- [DO THIS]: Scale the rows below, starting with the line containing "Where should I click to: Click the" and going through the line containing "click(x=51, y=247)". Repeat the requests unchanged, and multiply each click coordinate in the answers by 0.85, rounding to the nearest whole number with halves rounded up.

══════════════════════════════

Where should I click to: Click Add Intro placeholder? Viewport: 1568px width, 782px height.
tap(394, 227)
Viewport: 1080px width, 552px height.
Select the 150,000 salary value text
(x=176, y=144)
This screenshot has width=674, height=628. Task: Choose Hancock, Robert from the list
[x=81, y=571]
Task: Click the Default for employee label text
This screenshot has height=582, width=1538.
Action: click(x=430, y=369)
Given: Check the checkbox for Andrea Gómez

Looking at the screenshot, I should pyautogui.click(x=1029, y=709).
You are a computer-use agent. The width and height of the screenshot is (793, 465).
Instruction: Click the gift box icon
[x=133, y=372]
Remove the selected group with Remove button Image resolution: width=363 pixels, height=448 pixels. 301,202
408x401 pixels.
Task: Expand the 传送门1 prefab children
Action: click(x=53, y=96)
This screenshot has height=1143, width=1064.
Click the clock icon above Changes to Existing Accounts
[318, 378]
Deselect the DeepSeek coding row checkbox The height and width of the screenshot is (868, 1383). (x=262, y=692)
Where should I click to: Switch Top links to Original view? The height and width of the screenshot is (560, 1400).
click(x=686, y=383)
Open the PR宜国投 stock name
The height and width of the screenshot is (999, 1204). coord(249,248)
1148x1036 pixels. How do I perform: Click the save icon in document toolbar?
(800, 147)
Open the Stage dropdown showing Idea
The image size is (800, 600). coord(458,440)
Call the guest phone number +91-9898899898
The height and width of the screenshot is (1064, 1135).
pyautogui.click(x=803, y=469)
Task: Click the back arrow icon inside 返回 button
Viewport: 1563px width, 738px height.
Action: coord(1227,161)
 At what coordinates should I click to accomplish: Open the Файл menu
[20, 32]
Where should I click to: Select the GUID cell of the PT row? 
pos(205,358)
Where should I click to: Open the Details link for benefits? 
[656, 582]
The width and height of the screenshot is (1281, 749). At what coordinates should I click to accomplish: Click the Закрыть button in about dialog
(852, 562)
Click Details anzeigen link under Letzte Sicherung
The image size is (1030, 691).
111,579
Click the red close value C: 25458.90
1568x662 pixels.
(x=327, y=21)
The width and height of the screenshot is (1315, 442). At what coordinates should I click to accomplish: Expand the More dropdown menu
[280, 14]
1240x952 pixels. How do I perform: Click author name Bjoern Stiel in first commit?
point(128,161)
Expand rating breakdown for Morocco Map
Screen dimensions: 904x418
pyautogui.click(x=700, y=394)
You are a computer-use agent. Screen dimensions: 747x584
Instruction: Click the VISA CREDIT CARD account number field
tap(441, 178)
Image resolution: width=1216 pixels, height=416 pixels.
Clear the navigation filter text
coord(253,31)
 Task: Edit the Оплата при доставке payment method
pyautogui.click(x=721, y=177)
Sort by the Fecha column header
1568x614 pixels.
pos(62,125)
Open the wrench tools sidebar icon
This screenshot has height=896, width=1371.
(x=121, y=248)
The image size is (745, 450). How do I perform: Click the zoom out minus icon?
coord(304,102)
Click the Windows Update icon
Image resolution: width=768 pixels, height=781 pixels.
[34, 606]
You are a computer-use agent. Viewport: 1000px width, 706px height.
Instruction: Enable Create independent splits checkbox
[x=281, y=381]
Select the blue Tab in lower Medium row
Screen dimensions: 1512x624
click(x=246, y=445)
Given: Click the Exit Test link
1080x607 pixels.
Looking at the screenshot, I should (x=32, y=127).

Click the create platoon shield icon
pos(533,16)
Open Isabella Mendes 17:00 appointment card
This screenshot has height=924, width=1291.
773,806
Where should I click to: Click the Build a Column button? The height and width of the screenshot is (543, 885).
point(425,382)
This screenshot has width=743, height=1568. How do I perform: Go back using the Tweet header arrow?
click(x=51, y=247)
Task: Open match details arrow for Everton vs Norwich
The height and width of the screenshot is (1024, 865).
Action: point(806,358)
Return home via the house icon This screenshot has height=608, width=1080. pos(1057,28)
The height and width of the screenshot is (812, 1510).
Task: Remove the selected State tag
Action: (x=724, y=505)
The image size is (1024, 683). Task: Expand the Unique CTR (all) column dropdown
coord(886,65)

══════════════════════════════

- [COMPLETED EXERCISE]:
Where should I click to: Click the Build a Column button? The height and width of the screenshot is (543, 885).
point(361,325)
This screenshot has width=743, height=1568. How do I perform: Go back using the Tweet header arrow?
click(x=43, y=210)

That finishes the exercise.